Organization includes a general assembly held every two years, to which delegates are sent by local congregations to elect people to serve on the Board of Church Ministries and other offices. A board of some type governs each ministry of the U.S. Conference.

==Members and congregations==

In 2003 there were Mennonite Brethren congregations in more than 20 countries. The largest conferences are located in India and Congo. Offices of the US Conference of Mennonite Brethren Churches are located in Hillsboro, Kansas. They own and operate the higher education institutions of Tabor College, Kansas, Fresno Pacific University, and the Fresno Pacific University Biblical Seminary.

In 2003, the Mennonite Brethren had 188 congregations in the United States, with 26,219 members. In 2018 there were 34,857 baptized members in 200 congregations.

==Krimmer Mennonite Brethren Conference==
The Krimmer (or Crimean) Mennonite Brethren Church was founded September 21, 1869, by Jacob A. Wiebe (1839-1921), the outgrowth of the Kleine Gemeinde revival in a village near Simferopol, Crimea. Unlike the majority of Mennonites, this body adopted triune forward immersion as the mode of baptism. They left for America as a group in 1874, arriving in New York on July 15. They eventually settled in Marion County, Kansas, and founded the village of Gnadenau. The body incorporated as the Krimmer Mennonite Brethren Church of North America in 1917. At the time of the merger with the Mennonite Brethren (1960), the Krimmer Church represented 11 congregations with almost 2000 members.

= = = =

# Requirement:
In the text on the Mennonite Brethren, on what date did the Krimmer Mennonite Brethren group arrive in New York?

# Data shown:
= = = =

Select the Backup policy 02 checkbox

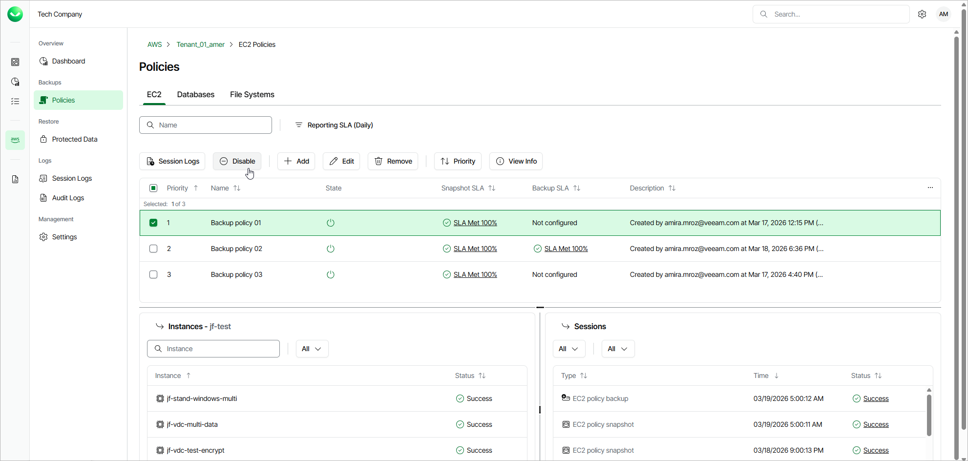click(x=153, y=249)
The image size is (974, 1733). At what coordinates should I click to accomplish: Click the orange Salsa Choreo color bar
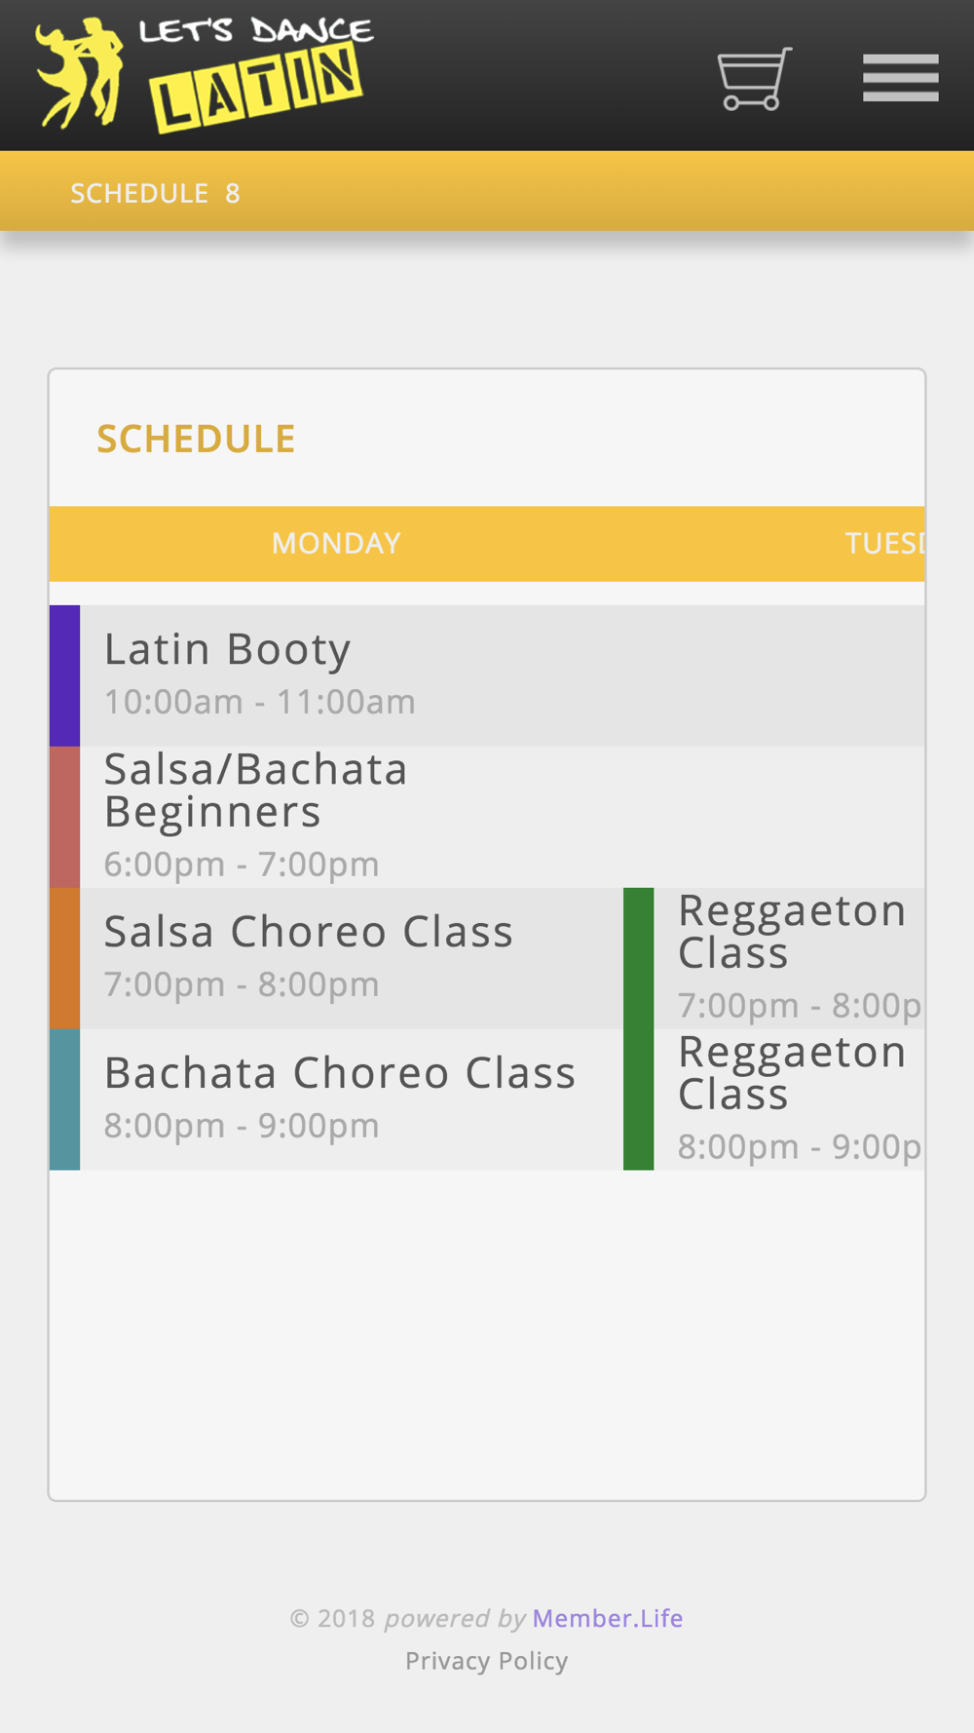[64, 958]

= = = =

# Result of this task:
July 15, 1874.